It was.. pretty silly... though it was just a bounding argument really.

Another way to solve $m^2 + 2 | a^2 +1 $. Notice that if a prime $p$ divides $a^2+1$ then $p$ is of the form $4k+1$. So all prime divisors of $m^2 +2 $ are of the form $4k + 1$. However, this would imply that $m^2 +2 \equiv 1 \pmod 4 \implies m^2 \equiv 3 \pmod 4$, which can't happen. EDIT: V_enhance is right, wrong way to finish the problem.

hatchguy wrote: Notice that if a prime $p$ divides $a^2+1$ then $p$ is of the form $4k+1$. So all prime divisors of $m^2 +2 $ are of the form $4k + 1$. However, this would imply that $m^2 +2 \equiv 1 \pmod 4 \implies m^2 \equiv 3 \pmod 4$, which can't happen.
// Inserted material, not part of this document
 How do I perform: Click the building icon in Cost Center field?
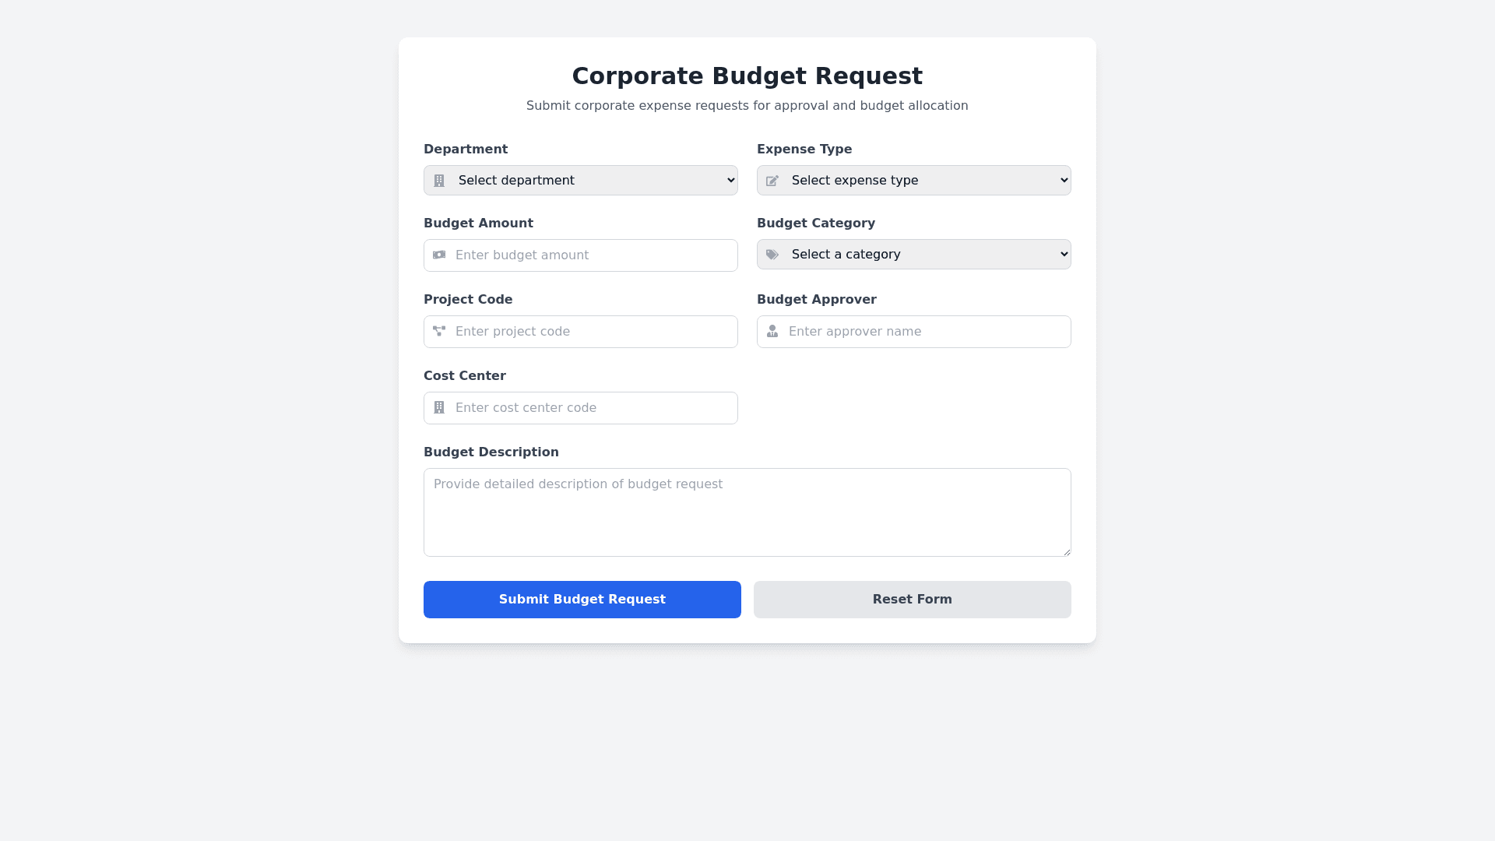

If $a$ is even, then it's possible that $m^2 + 2 \equiv 2 \pmod{4} \implies m^2 \equiv 0 \pmod{4}$, which is definitely permissible. In particular, $(m,a) = (12, 27)$ is a solution here.

From v_Enhance's solution, we have that $k \leq 2m$, and after some calculations, we have $3k+1 \vdots p^2+2$. Combine these two and use the inequality method, we easily found that there is no solution.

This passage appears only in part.